The former president of the Institute for Transpersonal Psychology (ITP), a hospice chaplin, and a counselor, Schmitt says his biggest goal is a “smooth transition” from Lorne Buchman’s presidency to the next permanent president.  He and the Executive Committee of the Board of Trustees are in the process of determining his specific goals and priorities for his time here – which he estimates at anywhere from three to nine months.
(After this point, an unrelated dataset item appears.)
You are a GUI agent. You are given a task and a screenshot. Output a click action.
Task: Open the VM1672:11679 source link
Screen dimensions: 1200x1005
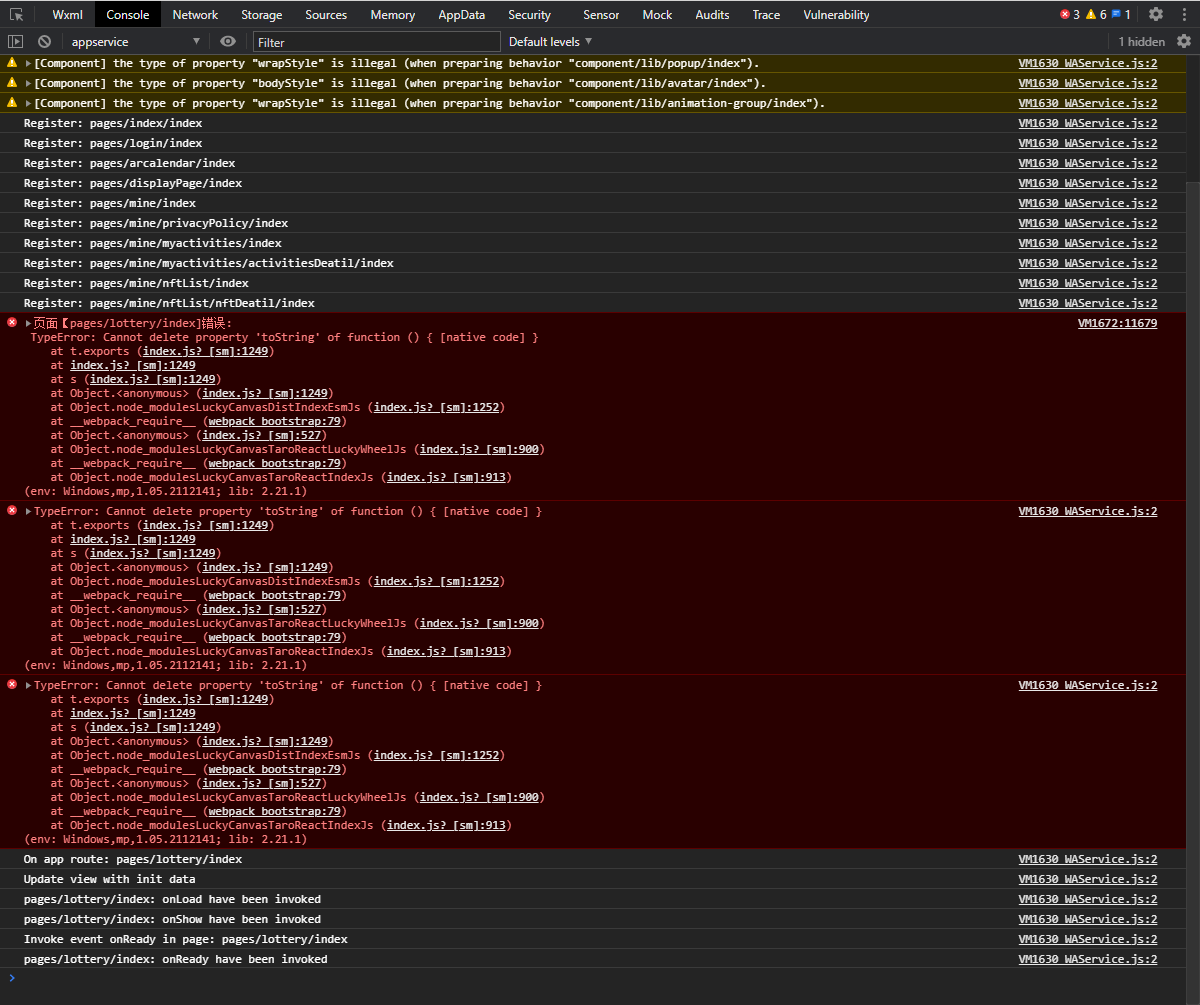pyautogui.click(x=1117, y=322)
Schmitt added that his top priority these first few weeks is getting to know people and the present needs of the school.  He emphasized that he wants to be accessible and encourages members of the Saybrook community to contact him.

Schmitt spoke with the Saybrook Forum on his first day at Saybrook.  An edited transcript of that interview is below.

Saybrook Forum (Forum):  You sat on the board of the APA’s Division for Humanistic Psychology for a number of years.  What was your impression of Saybrook back then?

Bob Schmitt (Schmitt):  “I was intrigued by it and liked it.  I thought that ITP and Saybrook were sister schools.  I’d hoped that we would collaborate in as many ways as possible.  At one point I was part of a discussion about a merger between the two schools.  What I was especially intrigued about with Saybrook, then and now, is how well it handles distance education.   I think that distance education is the real wave of the future.  Not that everybody’s going to do it, but it’s going to impact all forms of education, and Saybrook’s ahead of the curve in terms of understanding how to make it work.”


Forum:  Why is distance education so central to the future of education?

Schmitt:  “I think it offers a much more inclusive form of education than just on-campus education.  People don’t have to move to another part of the world, don’t have to quit their jobs; they can work with people from other countries.  I think it also helps support something that Saybrook is very good at:  stimulating students to be learners instead of just listeners and memorizers.  And I think that young people, in a world where Facebook and Twitter show them what’s possible, are going to want to change the way they interact and know and learn.  They’re not just going to want t o sit in a classroom and have someone give them a lecture.

 The trick is going to be taking the best in education as it has been and combining it with technology and the way it’s developing so that you form something worthwhile, not just something new.  It’s like water:  nobody looking at just hydrogen and just oxygen would think there’s a way to bring them together to form water.  That’s what needs to happen in education, taking the best of traditional education and the best of what’s possible in distance education and turning them into something wholly new and essential.  That hasn’t happened yet, but Saybrook is really in a  good position:  it has a residential component, and is experimenting with many different formats, not stuck in just one way to do it.”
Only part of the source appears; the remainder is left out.